Unity syndrome is a devised term that refers to the idea of the European Union and to what is happening in it now. Back in the times of the Cold War, the idea of the united Europe was to a great extent based on the opposition to the socialist dictatorship, but after the collapse of the USSR purely economic goals prevailed. Striving to promote the material well-being and to establish uniform life quality standards has had the result of many European countries now actually losing their identity.

The installation includes paintings which are an integral feature of a wealthy house and, at the same time, an artistic way of testifying to historical facts. Stones that have been collected near the World War II memorial (the Forest memorial, Riga) are painted in red and somewhat resemble a heart shape. Fragments of stucco molding, a symbol of former power and greatness, are painted in colors associated with the Soviet aesthetics. Old harvest boxes serve as a support to the stones, molding fragments and old local magazines. Although these and other installation elements duly belong either to the decoration of a house or everyday household activities, they leave an impression of incompatibility and confrontation.

By mixing up and interwining the iconic elements of the past and everyday life items, I try to create an awareness of how the pieces of identity and the historical context on the whole are being blurred and lost in the current moment. By creating a visual conflict, I aim to evoke the emotional tension and а desire to start a discussion about the contradiction between freedom and economic benefits, between the comfort of uniform life standards and the national identity.

Ítalo René Expósito

Searching for Freedom: I Am What I Am

It is good to create, to talk and to write about freedom in free format. At the same time, any kind of form, shell or border already represent a certain limitation, a kind of non-freedom.

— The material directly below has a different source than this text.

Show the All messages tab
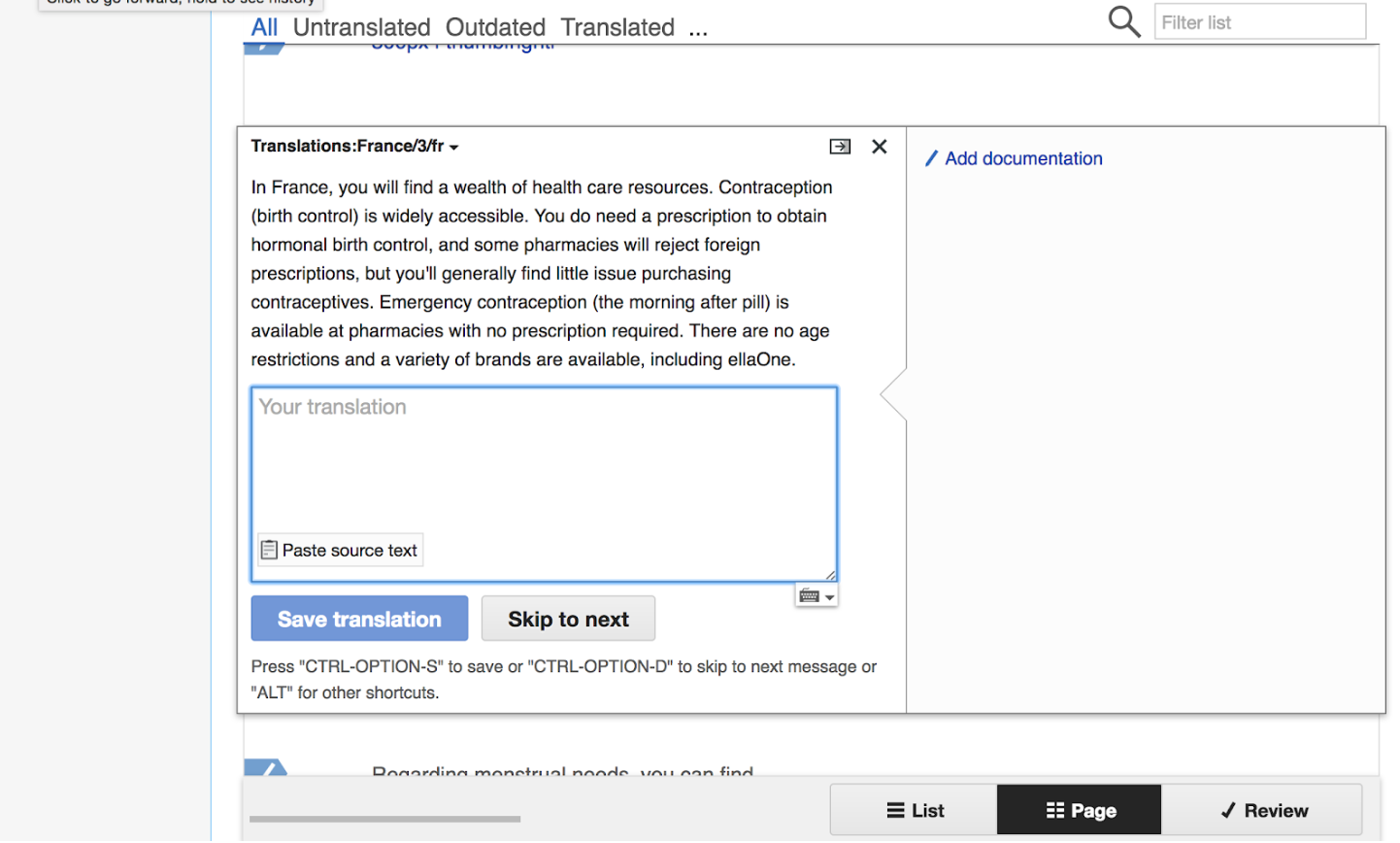This screenshot has width=1400, height=843. [x=264, y=27]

We are born in the material world and come to be dependent of matter. Wary of becoming money-bound, I did not go to live to Italy, the home country of my maternal ancestors. It seemed to me that it was impossible to stay free in a world where money ruled, least of all, to be a free artist there. So I am staying where I was born, on the Island of Freedom. This name was given to Cuba by people who craved freedom at any cost. They got what they wanted. And this can be freedom in this world where God gave everyone the right to choose their path.

As a gift to a little girl, Ítalo brought a shell from the shores of the Atlantic Ocean. He did not know yet that the little souvenir would inspire him to create a canvas that would become key to his work on the coast of the Baltic Sea. He did not yet know that the shell would turn into a unique symbol of freedom for him.

— Put the shell to your ear, can you hear the wash of waves?!

— Is the ocean talking to me like that? How did it fit in there? Or is it like a mobile phone?

— Good thinking! You know, a person is like a shell, what we see is no more than a shell cover, but there are so many feelings, thoughts and images inside that the whole universe could hardly accommodate them.

I believe that we live in a world created from our ideas about it. My world is inside my paintings, they show my feelings and give an idea about my fears and problems. And, perhaps, only with the help of paints and canvas, I begin to understand who I really am.

I do not often paint landscapes. But when I do, I learn from nature, learn to be myself, learn not to be constrained by fears and limitations, learn to just be. I was struck by the nature of the Baltic coast, its beauty and inner balance. This grass and forests possess a great strength, a power that allows to die in winter, keeping the memory of life and the sun, and then to reborn again in the spring. If we could learn from nature this inherent freedom of being, no one would ever be able to take away from us this wonderful feeling, the sense of inner freedom!